Walt Disney Co’s fiscal third earnings topped analysts’ expectations, boosted by higher revenue from its cable networks and theme parks.
But in Wednesday midday trading, shares fell $3.23, or 9.3 percent, to $31.47 on the the New York Stock Exchange after Barclays Capital, Wunderlich Securities, RBC and Evercore Partners all cut their price targets.
On top of fears about the impact of faltering economy on consumer spending, RBC analyst David Bank noted that ESPN ad growth and margins at theme parks were "softer than expected."
After the markets closed on Tuesday, the Burbank entertainment giant reported net income of $1.48 billion (77 cents per share), compared with $1.33 billion (67 cents) in the same period a year earlier.
Revenue rose 6.7 percent to nearly $10.7 billion, with television-related revenue increasing 5 percent to more than $4.9 billion and theme park revenue up 12 percent to $3.2 billion.

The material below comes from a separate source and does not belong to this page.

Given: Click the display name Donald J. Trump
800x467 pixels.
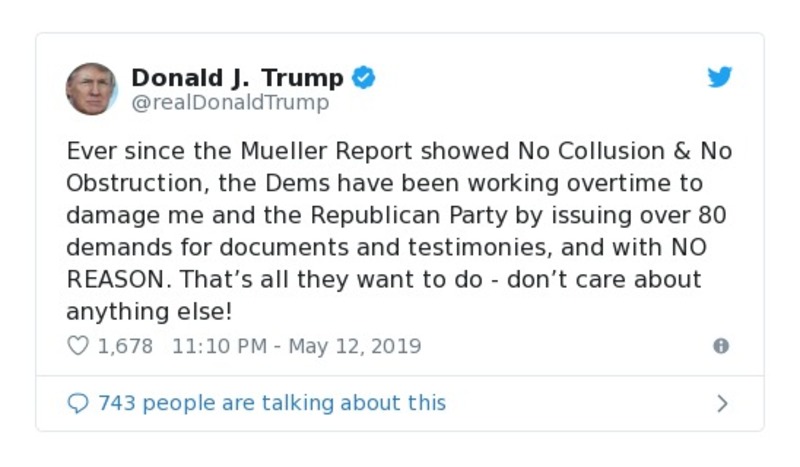Looking at the screenshot, I should tap(237, 78).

Excluding restructuring and impairment charges, Disney had adjusted earnings of 78 cents per share. Analysts surveyed by Thomson Reuters on average expected per-share profit 73 cents on revenue of less than $10.5 billion.
Cable TV channel revenue, which includes ESPN, was up 7 percent to $3.52 billion. ESPN ad revenue was relatively flat, with higher ad rates helping to offset the lack of a strong draw, such as last year’s soccer World Cup. Overall, broadcast revenue was down 1 percent to $1.43 billion on lower local station political advertising. That was somewhat offset by higher ad revenue at the company’s flagship ABC network.
The company’s studio division struggled, with revenue down 1 percent to $1.6 billion despite a strong box office performance from the fourth installment of the "Pirates of the Caribbean" franchise. The year-earlier quarter included strong sales from both “Toy Story 3” and “Iron Man 2.”
While Pixar’s “Cars 2” opened only a few days before the end of the quarter, related product sales contributed to a 13 percent increase in consumer products revenue to $685 million. Interactive Media revenue jumped 27 percent to $251 million on sales of video games tied to “Pirates” and “Cars 2.”
And despite lower revenue from Tokyo Disney Resort related to the March earthquake, U.S. resorts saw higher revenue both from price hikes and the shift of the Easter holiday into the third quarter.
“Our third quarter demonstrates the continued strength of our media networks … parks and resorts, and consumer products,” said Chief Executive Robert Iger in a statement. “In these turbulent times, our company and its array of strong brands are well-positioned to deliver long-term shareholder value.”